##### MATERIAL TO PROCESS
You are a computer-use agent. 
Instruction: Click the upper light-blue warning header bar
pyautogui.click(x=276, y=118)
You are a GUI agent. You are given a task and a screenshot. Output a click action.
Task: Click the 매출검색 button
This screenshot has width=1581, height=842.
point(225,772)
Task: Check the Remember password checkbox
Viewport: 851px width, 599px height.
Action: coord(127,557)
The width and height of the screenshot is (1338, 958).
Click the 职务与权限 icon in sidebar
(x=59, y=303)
##########
##### MATERIAL TO PROCESS
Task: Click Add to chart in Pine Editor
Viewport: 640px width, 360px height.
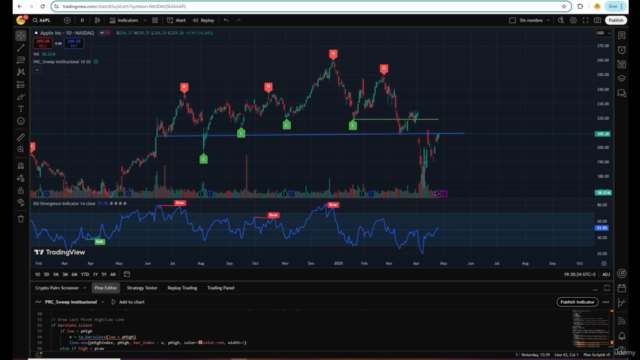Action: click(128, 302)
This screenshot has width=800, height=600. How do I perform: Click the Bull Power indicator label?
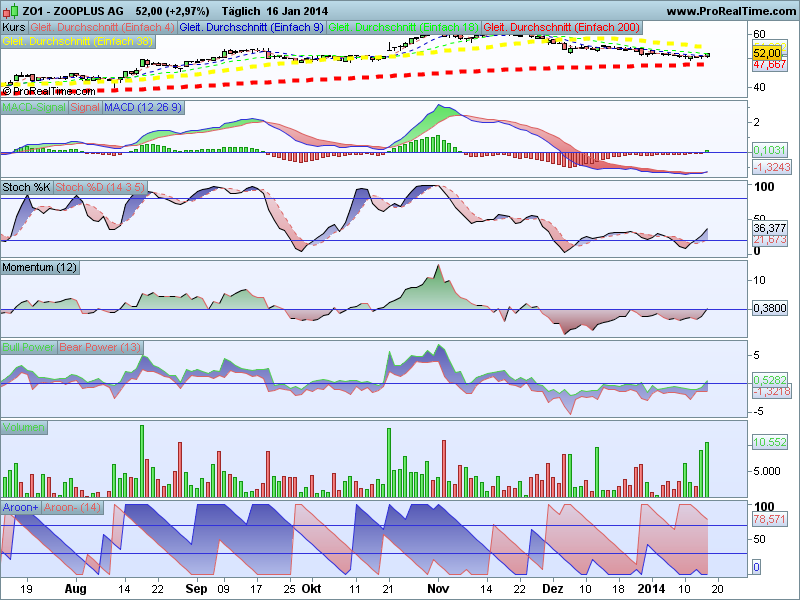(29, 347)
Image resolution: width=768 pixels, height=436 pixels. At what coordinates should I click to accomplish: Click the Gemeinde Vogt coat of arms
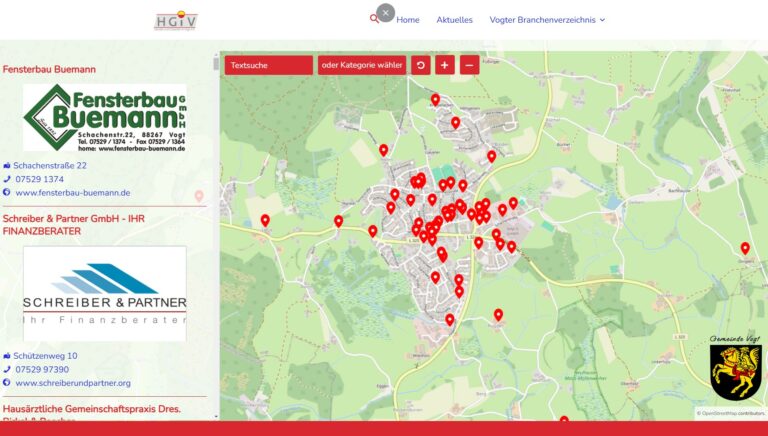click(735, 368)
##########
##### MATERIAL TO PROCESS
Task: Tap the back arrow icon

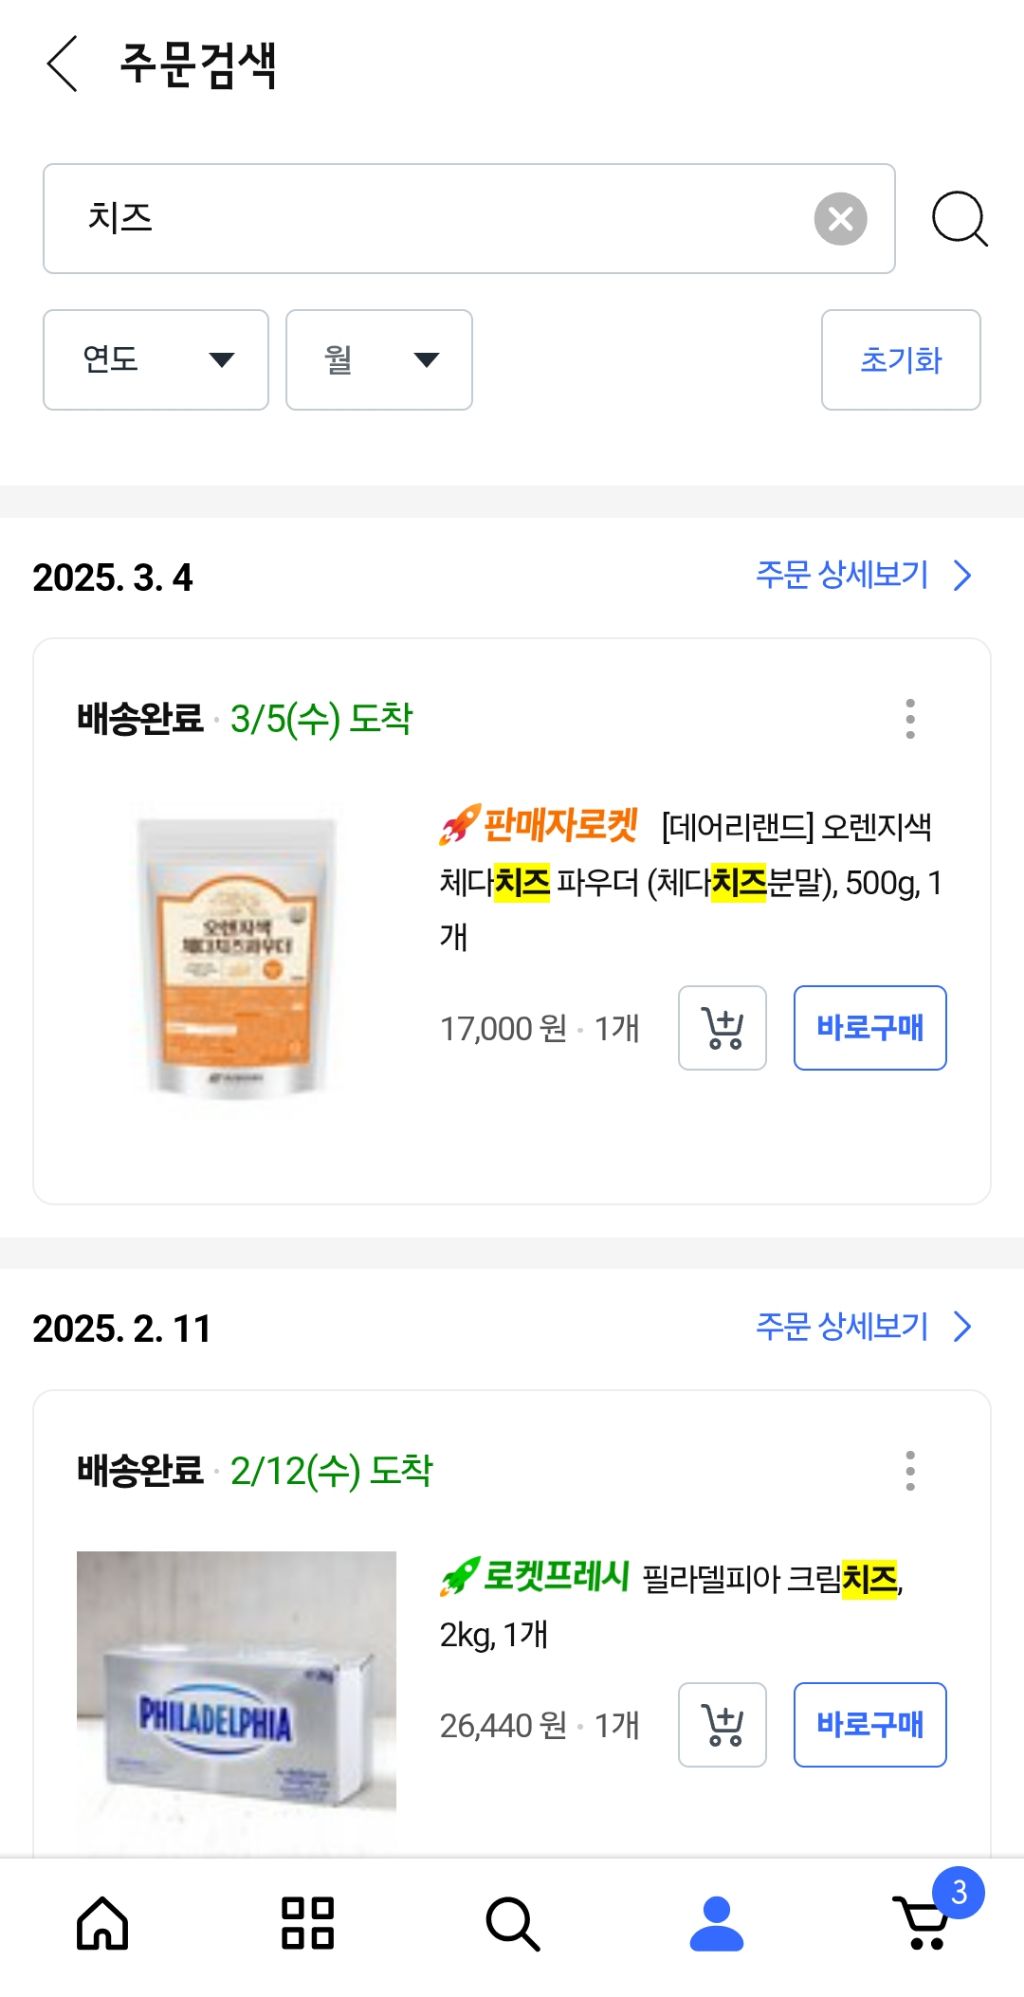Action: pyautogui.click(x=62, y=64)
##########
- _ACTION ITEM_
Report every line containing the string "agent" in the material.

- _RESULT OF THE EXERCISE_
You are a computer-use agent. 
You are a GUI agent. You are given a task and a screenshot. Output a click action.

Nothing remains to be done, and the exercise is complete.